I don’t know if I’ve mentioned this before, but I am an avid fan of the podcast/radio show Radiolab. It is an amazing series in which the hosts Jad Abumrad and Robert Krulwich explore and illuminate the depths of science, philosophy and the human experience. They have episodes on the anatomy of colors, miracle preforming automatons, the origin of numbers, synchronizing lightening bugs, and my favorite – speed.


The speed episode was really great because they talked about everything from the stock market, to nerve cells, to the speed of light. Which brings me to what I wanted to talk about today, light. Well more specifically how Harvard professor Lene Vestergaard Hau and her team have managed to slow down light! It’s mind bending! Give this a listen:

Now I don’t know about you, but I find this absolutely amazing, I mean she’s managed to stop light! And it seems that she’s still just as astonished as I am! Here’s a short interview with her about the project.

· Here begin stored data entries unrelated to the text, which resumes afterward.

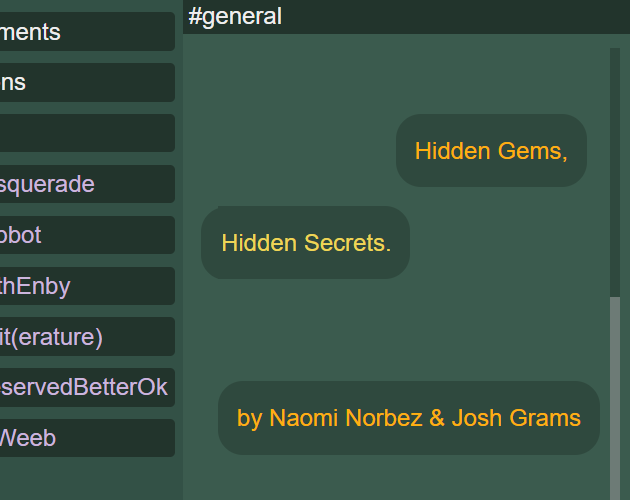Open the 'thEnby' user entry
The width and height of the screenshot is (630, 500).
(x=87, y=286)
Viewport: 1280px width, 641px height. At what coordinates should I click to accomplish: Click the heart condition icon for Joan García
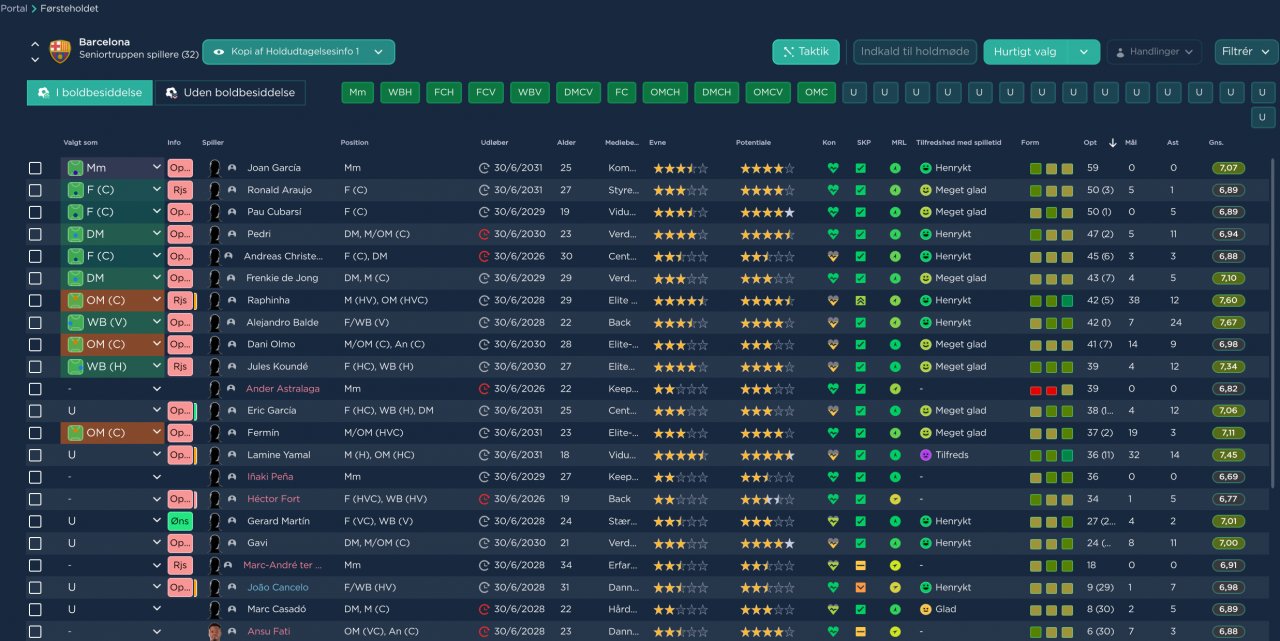[833, 168]
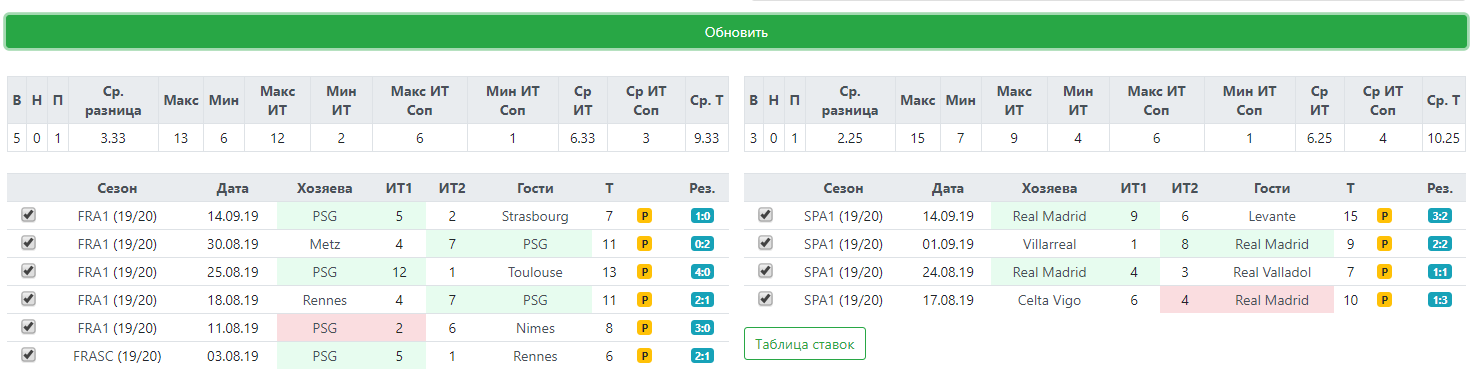Viewport: 1475px width, 380px height.
Task: Click yellow P badge in PSG–Toulouse row
Action: point(644,272)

In 2007, Professor Hau expanded upon her '05 light-stopping breakthrough by transforming light into matter, and then back again.

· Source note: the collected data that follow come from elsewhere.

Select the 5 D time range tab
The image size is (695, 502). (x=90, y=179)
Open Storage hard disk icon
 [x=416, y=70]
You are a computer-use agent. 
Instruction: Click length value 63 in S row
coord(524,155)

As Hau mentioned in the video; the ability to turn light into matter and then back again, could revolutionize the way we transfer and store information for personal, industrial and the worldwide web. But as interesting as that may be, the Star Trek fan in me couldn’t help thinking of another possible – if impractical - application for this discovery, teleportation. I know that seems mad, but physicists have shown that its possible to teleport single atoms from one place to another, so why not a couple billion particles? And if it’s possible to turn light into matter then shouldn’t the reverse be possible? (Without incinerating the object in question, of course.)

Anyway, teleportation aside, these kinds of advances in technology and science really do fascinate me. I love learning knew things especially if the knowledge is new itself and I hope you learned something too.